> **Your objective**
Below are the records; give again exactly the line with "The width and height of the screenshot is (600, 454).", the line with "has height=1861, width=1284.", and each line that lies between them, and nothing besides.

┄┄┄┄┄┄┄┄┄┄┄┄┄┄┄┄┄┄┄┄

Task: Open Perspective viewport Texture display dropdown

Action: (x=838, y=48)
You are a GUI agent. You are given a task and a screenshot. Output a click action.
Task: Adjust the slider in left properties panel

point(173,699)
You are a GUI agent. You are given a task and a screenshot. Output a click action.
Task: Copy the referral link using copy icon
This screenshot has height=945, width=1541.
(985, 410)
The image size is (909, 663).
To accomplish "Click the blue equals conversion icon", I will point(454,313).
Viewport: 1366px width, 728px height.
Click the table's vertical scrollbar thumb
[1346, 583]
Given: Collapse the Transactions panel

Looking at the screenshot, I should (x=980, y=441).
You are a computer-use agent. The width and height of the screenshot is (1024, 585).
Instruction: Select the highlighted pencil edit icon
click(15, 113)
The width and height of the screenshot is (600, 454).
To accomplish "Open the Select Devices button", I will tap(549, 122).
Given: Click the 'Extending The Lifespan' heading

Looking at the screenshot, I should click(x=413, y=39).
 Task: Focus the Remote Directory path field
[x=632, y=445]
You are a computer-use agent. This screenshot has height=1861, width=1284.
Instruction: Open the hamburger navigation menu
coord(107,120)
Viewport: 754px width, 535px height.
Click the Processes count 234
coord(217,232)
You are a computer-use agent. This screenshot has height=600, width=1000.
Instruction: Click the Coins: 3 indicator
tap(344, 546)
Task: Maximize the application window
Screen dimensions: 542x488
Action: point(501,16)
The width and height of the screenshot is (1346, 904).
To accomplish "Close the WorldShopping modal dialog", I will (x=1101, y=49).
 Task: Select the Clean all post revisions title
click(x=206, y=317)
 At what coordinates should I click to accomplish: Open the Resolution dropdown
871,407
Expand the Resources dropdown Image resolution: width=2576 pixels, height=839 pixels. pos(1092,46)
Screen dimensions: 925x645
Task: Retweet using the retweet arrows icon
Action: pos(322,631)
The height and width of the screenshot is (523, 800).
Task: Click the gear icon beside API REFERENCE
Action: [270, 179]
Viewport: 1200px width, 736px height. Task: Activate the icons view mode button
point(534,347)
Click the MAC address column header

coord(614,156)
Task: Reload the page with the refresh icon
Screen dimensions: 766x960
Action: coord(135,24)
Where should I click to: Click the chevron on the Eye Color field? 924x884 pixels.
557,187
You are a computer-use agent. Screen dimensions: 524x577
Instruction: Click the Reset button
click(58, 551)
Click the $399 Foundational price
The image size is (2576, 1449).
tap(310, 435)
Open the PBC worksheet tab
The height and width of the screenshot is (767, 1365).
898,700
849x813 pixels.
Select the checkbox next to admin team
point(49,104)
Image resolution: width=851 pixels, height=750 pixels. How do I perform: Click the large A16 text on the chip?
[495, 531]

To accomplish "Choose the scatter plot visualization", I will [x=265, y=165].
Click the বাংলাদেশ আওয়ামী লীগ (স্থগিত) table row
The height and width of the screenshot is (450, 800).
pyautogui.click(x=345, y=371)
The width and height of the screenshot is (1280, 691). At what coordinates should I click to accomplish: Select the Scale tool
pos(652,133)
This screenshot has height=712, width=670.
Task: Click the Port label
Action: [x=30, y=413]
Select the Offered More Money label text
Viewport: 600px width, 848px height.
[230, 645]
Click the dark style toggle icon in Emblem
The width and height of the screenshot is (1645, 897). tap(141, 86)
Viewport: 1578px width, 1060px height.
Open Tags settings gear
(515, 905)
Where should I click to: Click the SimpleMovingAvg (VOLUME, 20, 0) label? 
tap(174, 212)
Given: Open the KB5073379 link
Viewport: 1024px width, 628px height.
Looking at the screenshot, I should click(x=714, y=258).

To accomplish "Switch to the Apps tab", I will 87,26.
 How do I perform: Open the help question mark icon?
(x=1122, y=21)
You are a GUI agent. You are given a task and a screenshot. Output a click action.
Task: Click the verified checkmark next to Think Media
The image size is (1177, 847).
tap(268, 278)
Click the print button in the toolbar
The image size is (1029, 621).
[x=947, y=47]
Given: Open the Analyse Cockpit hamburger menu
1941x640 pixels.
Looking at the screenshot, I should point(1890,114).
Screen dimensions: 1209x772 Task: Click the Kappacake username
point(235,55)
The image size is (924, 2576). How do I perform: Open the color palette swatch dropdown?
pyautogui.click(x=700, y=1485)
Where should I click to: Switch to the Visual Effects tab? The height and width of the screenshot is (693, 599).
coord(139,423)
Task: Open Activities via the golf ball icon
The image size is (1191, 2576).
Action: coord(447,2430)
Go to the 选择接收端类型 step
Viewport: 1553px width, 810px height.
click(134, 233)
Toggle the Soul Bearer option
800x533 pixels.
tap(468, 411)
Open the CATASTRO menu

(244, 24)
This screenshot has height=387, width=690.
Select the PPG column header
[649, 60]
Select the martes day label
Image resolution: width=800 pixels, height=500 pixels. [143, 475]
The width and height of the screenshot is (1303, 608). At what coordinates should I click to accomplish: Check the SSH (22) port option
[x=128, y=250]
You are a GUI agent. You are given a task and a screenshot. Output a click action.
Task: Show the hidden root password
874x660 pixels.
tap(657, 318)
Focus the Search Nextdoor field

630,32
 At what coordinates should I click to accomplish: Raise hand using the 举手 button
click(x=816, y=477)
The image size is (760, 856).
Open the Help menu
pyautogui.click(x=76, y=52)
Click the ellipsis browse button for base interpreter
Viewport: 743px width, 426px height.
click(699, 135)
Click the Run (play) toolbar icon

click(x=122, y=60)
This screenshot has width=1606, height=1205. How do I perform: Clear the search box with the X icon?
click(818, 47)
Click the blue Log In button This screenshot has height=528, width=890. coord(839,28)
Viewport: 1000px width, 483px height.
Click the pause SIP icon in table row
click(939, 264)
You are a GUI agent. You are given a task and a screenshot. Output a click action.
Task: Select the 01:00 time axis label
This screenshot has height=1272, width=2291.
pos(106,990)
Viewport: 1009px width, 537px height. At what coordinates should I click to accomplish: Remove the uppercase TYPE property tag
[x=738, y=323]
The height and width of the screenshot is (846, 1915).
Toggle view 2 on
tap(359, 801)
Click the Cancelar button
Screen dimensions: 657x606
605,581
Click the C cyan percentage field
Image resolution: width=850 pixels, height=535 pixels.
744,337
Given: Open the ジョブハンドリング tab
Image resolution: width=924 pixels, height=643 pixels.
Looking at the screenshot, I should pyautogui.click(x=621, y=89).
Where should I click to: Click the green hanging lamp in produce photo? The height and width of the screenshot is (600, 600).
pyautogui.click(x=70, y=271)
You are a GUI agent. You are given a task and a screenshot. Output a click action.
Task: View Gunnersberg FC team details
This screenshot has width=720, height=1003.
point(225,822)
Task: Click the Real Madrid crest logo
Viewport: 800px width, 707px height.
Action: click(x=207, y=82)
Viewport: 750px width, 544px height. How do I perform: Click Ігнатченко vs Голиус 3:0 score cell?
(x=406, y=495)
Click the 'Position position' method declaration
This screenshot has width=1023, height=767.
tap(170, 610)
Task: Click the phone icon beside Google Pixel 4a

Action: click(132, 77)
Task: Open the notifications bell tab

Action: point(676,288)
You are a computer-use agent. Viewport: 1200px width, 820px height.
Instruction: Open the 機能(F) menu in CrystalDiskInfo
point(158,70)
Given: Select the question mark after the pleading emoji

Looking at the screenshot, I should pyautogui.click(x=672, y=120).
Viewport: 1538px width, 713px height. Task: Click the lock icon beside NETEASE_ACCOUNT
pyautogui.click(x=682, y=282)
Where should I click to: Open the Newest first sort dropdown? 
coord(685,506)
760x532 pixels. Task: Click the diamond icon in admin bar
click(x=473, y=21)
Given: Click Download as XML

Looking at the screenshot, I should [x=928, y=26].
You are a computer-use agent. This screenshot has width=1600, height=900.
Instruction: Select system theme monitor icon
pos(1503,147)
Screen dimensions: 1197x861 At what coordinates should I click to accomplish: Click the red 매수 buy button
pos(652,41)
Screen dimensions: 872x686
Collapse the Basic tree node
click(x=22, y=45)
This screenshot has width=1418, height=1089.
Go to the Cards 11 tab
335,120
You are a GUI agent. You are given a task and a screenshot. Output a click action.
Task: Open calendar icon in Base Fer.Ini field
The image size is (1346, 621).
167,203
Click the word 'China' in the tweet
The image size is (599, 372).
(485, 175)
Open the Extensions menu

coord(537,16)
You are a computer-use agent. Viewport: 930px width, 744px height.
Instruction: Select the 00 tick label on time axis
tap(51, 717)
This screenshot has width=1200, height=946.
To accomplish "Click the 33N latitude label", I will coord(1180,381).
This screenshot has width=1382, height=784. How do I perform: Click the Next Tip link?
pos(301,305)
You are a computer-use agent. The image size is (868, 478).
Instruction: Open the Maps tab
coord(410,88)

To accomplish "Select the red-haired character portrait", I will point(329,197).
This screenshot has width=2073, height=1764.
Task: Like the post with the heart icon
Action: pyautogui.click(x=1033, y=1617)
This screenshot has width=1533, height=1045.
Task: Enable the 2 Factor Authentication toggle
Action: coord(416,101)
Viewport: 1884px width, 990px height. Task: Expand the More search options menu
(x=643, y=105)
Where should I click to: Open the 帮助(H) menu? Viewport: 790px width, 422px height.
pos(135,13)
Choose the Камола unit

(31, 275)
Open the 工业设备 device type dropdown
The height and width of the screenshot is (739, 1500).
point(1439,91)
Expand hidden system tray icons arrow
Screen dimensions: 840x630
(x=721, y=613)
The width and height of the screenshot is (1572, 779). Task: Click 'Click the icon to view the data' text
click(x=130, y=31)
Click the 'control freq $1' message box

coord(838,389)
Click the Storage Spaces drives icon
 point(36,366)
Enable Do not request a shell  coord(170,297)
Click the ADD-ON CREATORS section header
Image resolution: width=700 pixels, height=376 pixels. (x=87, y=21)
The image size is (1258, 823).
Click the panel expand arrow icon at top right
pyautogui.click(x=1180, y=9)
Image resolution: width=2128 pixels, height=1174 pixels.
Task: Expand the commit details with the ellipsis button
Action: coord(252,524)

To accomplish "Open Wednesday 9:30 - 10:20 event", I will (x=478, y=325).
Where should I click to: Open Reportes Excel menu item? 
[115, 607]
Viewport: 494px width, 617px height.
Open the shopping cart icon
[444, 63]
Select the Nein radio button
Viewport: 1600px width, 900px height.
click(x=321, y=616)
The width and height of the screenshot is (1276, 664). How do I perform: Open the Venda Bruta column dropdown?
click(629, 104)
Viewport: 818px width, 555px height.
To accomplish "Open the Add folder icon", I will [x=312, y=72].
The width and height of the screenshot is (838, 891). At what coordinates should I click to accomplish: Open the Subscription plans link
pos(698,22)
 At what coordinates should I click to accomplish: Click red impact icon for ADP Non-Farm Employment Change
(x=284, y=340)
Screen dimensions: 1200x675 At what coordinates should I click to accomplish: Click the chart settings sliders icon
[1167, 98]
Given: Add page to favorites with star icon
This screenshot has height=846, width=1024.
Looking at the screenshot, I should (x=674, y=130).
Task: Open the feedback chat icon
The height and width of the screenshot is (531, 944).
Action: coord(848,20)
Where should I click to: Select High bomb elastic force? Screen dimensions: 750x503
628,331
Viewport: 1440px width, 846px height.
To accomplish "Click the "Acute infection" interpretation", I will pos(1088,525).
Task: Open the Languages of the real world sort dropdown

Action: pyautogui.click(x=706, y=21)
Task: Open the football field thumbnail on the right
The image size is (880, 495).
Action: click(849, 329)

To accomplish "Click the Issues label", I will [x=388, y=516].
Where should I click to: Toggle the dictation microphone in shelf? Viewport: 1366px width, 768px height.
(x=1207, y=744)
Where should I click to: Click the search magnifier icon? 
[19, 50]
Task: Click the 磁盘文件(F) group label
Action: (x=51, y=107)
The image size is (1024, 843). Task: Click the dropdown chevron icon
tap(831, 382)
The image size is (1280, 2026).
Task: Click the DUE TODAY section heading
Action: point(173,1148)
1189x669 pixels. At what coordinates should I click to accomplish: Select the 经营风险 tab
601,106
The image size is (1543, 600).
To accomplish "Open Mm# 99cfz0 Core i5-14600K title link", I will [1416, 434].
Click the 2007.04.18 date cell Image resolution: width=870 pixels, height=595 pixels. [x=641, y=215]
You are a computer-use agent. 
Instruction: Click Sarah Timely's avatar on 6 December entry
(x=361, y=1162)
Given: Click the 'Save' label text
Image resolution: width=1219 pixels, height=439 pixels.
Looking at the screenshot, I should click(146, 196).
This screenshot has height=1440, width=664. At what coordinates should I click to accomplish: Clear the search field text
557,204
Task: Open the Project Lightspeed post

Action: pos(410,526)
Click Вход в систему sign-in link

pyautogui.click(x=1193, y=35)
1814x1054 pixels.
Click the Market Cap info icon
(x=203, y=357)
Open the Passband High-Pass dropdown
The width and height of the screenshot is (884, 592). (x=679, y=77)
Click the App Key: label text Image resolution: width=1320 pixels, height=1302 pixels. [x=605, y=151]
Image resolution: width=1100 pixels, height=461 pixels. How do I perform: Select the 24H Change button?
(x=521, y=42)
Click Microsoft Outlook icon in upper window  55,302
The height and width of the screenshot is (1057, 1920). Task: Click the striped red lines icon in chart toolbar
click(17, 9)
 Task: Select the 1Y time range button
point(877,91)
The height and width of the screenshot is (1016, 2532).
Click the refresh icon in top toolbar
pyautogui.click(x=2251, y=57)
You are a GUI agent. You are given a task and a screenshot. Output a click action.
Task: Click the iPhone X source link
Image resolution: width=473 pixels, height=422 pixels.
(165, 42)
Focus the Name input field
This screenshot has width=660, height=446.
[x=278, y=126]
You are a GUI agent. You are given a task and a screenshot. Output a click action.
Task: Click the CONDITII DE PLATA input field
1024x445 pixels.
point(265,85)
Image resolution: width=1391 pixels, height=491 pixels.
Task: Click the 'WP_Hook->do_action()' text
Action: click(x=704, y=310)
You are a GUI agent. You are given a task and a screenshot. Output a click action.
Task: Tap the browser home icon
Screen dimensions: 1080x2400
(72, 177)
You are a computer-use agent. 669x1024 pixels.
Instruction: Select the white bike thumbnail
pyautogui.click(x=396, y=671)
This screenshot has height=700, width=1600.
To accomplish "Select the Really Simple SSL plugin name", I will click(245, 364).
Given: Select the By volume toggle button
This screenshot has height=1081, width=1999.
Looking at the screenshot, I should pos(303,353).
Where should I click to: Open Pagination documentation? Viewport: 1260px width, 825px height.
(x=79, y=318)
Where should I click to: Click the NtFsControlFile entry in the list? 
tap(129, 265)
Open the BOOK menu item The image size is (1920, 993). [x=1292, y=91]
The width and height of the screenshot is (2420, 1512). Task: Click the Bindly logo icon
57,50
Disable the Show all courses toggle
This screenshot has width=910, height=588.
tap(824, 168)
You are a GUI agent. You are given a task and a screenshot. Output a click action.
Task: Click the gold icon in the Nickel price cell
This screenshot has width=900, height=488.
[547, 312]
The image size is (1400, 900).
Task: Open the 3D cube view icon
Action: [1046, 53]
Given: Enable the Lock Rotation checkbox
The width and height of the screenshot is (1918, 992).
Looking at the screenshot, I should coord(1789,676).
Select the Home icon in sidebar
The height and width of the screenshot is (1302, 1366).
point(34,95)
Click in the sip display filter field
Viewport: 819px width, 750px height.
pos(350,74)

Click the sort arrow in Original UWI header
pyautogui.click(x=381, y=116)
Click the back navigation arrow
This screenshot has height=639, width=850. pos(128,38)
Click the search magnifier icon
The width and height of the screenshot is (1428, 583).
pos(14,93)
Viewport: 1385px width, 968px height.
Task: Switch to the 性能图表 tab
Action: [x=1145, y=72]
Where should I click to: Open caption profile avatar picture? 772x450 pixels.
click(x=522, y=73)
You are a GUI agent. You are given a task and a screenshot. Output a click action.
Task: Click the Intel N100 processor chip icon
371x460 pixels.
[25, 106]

┄┄┄┄┄┄┄┄┄┄┄┄┄┄┄┄┄┄┄┄

> **Solution to this problem**
The width and height of the screenshot is (600, 454).
To accomplish "Open the Select Devices button", I will tap(549, 122).
Given: Click the 'Extending The Lifespan' heading

Looking at the screenshot, I should click(x=413, y=39).
 Task: Focus the Remote Directory path field
[x=632, y=445]
You are a computer-use agent. This screenshot has height=1861, width=1284.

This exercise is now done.